Requirement – All of the records must be given again exactly.

Dataset excerpts –
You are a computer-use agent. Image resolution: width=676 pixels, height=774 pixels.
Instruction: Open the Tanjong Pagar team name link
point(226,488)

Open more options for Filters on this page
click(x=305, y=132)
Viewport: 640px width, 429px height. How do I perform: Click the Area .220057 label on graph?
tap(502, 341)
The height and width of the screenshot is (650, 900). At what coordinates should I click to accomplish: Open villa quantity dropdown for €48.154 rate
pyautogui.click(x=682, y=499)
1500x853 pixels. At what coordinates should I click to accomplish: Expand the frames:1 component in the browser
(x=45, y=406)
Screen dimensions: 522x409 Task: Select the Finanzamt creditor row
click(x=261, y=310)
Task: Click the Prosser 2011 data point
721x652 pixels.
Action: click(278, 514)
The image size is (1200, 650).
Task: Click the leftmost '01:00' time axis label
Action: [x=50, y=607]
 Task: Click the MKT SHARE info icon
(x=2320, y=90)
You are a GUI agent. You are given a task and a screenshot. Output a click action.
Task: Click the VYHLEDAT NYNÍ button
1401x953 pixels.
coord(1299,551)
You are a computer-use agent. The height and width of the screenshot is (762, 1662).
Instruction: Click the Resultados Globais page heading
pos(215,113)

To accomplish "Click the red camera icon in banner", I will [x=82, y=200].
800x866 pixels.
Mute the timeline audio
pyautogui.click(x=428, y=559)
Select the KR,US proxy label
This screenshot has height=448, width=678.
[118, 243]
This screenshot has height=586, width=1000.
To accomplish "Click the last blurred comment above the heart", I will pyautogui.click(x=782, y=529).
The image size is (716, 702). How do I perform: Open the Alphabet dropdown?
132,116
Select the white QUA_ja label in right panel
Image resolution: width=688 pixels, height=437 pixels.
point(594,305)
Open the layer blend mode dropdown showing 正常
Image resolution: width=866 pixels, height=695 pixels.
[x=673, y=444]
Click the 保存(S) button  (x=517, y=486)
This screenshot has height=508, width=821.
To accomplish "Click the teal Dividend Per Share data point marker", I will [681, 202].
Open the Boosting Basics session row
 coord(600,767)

Exercise output –
You are a computer-use agent. Image resolution: width=676 pixels, height=774 pixels.
Instruction: Open the Tanjong Pagar team name link
point(226,488)

Open more options for Filters on this page
click(x=305, y=132)
Viewport: 640px width, 429px height. How do I perform: Click the Area .220057 label on graph?
tap(502, 341)
The height and width of the screenshot is (650, 900). At what coordinates should I click to accomplish: Open villa quantity dropdown for €48.154 rate
pyautogui.click(x=682, y=499)
1500x853 pixels. At what coordinates should I click to accomplish: Expand the frames:1 component in the browser
(x=45, y=406)
Screen dimensions: 522x409 Task: Select the Finanzamt creditor row
click(x=261, y=310)
Task: Click the Prosser 2011 data point
721x652 pixels.
Action: click(278, 514)
The image size is (1200, 650).
Task: Click the leftmost '01:00' time axis label
Action: [x=50, y=607]
 Task: Click the MKT SHARE info icon
(x=2320, y=90)
You are a GUI agent. You are given a task and a screenshot. Output a click action.
Task: Click the VYHLEDAT NYNÍ button
1401x953 pixels.
coord(1299,551)
You are a computer-use agent. The height and width of the screenshot is (762, 1662).
Instruction: Click the Resultados Globais page heading
pos(215,113)

To accomplish "Click the red camera icon in banner", I will [x=82, y=200].
800x866 pixels.
Mute the timeline audio
pyautogui.click(x=428, y=559)
Select the KR,US proxy label
This screenshot has height=448, width=678.
[118, 243]
This screenshot has height=586, width=1000.
To accomplish "Click the last blurred comment above the heart", I will pyautogui.click(x=782, y=529).
The image size is (716, 702). How do I perform: Open the Alphabet dropdown?
132,116
Select the white QUA_ja label in right panel
Image resolution: width=688 pixels, height=437 pixels.
point(594,305)
Open the layer blend mode dropdown showing 正常
Image resolution: width=866 pixels, height=695 pixels.
[x=673, y=444]
Click the 保存(S) button  (x=517, y=486)
This screenshot has height=508, width=821.
To accomplish "Click the teal Dividend Per Share data point marker", I will [681, 202].
Open the Boosting Basics session row
 coord(600,767)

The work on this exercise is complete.